Imperfection!! A seemingly negative word; one which would make you shy away from it, or the person perceived to be imperfect. However, when I think of it, I feel all the good, kind emotions well up inside me. Emotions such as that of empathy, kindness and understanding. I feel as if I am looking in a mirror – after all, I am flawed too? Isn’t everyone so? I remember the words of one of the most beautiful women in the history of mankind – Marilyn Monroe. She said “Imperfection is beauty, madness is genius and it is better to be absolutely ridiculous than absolutely boring”
This is a story of the two extremes in which shortcomings are perceived. A touching and a heartwarming tale about a boy named Kirill.
Kirill is an orphan who used to live in an orphanage in Kazakhstan. Like all other orphans, he would hope that one day he gets adopted. Kirill was put up for adoption when he was 20 days old, but four years later, he was still waiting for a family. The reason? Kirill was born without his right hand.

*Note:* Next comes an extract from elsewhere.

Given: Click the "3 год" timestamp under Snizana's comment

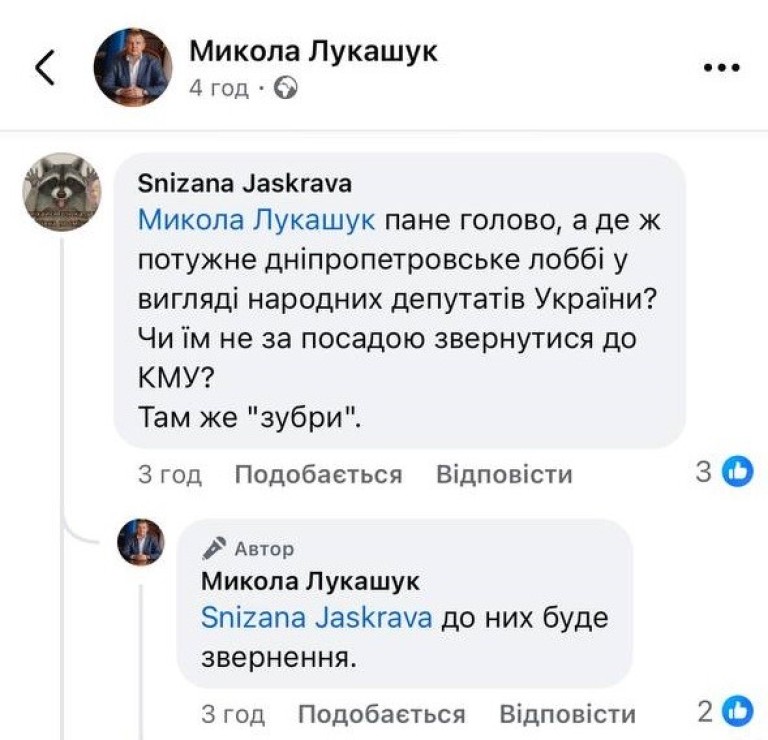Looking at the screenshot, I should tap(169, 474).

Although this world seems to be filled with people like those who rejected Kirill, there are some who are at the other end of the spectrum. Positive people! Those who do not view a limitation as negative. People who believe that it is not what you have that is important, but what you do with what you have. One such family adopted Kirill.

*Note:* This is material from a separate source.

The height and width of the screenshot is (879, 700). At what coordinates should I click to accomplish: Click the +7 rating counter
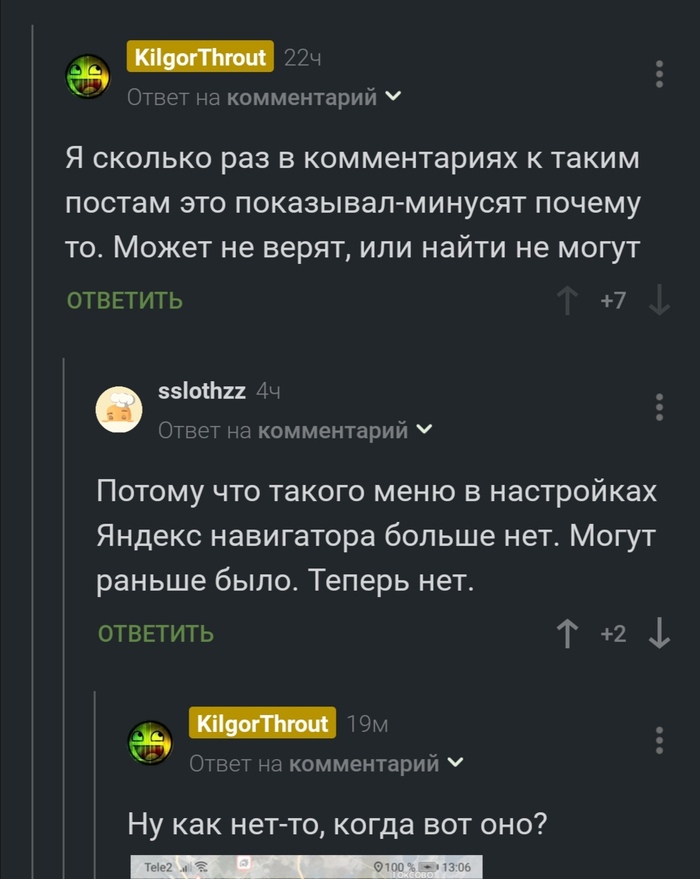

He now lives in Canada with Doug and Lesley Facey, his adoptive parents. Although the orphanage made it a point to highlight Kirill’s deficiency to Doug and Lesley, it was as irrelevant as the idle wind for which they cared not. To the Faceys, lacking a right hand was ‘not’ a disability.
“They kept emphasizing throughout the process, ‘Do you really want a child with one hand?’” said Doug Facey.

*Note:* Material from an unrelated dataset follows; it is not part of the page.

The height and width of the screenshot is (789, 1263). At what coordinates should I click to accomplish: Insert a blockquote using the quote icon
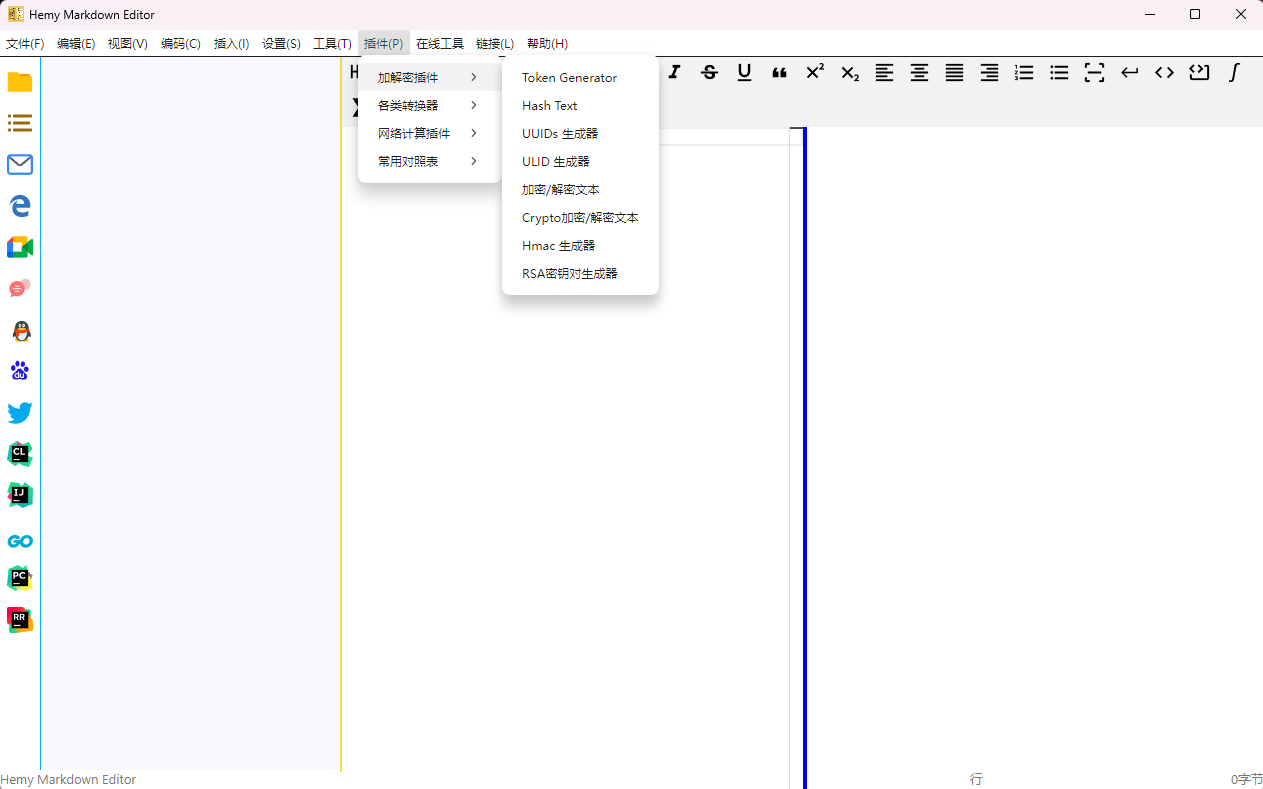(x=779, y=72)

According to Nicole Skellenger of MLJ Adoptions, the skepticism of the orphanage reflects the difficulty of finding adoptive families for special needs children. Skellenger tells Yahoo that most parents look for young children without special needs, which can be heavily stigmatized in some countries and cultures.
The Faceys could never consider lacking a hand a disability because they had firsthand knowledge that it was not. Dough’s father Chris was also born without his right hand. And Chris was one hell of a successful man!
“How could I sit there and say ‘This is going to be a problem,’ when you’re looking at this man who’s been to the Paralympics,” said Lesley Facey, referring to her father-in-law. “He’s a great philanthropist in the city, he’s a very successful businessman. He’s the absolute perfect role model to show that this is not a disability, that he can do whatever he sets out to do, there’s nothing going to hold him back.”
When Doug and Lesley broke the good news to Chris, and showed him a picture of his new grandson, Chris’s emotional response of association and acceptance was spontaneous.
“I turned the screen for him to see the picture and all he did was point at the screen and say, ‘He’s like me.’ And you could see the tears,” Doug told CBC News.
Chris and Kirill met face to face, for the first time, at St. John’s International Airport at Newfoundland. Kirill immediately saw a kindred spirit in his grandfather, and Chris immediately took his grandson under his wing. Chris would give Kirill the confidence to dream big and would teach him how to give wings to those aspirations.
“I went over and knelt in front of him and I just stuck out my hand,” Chris Facey told CBC News. “[Kirill] was sort of taken aback and he reached out with his stump and he touched mine.”
Indeed, in the end it is not the perceived perfections or imperfections one has, but it is all about the courage, to overcome adversity and persevere, which leads us onto fame, fortune and happiness.
“Doug and Lesley can hold me over him. ‘If your grandfather can do it, you can do it,’” Chris told the CBC. “He’s going to get the best chance to be the best he possibly can. He’s bright, he’s smart… He’s a keeper.”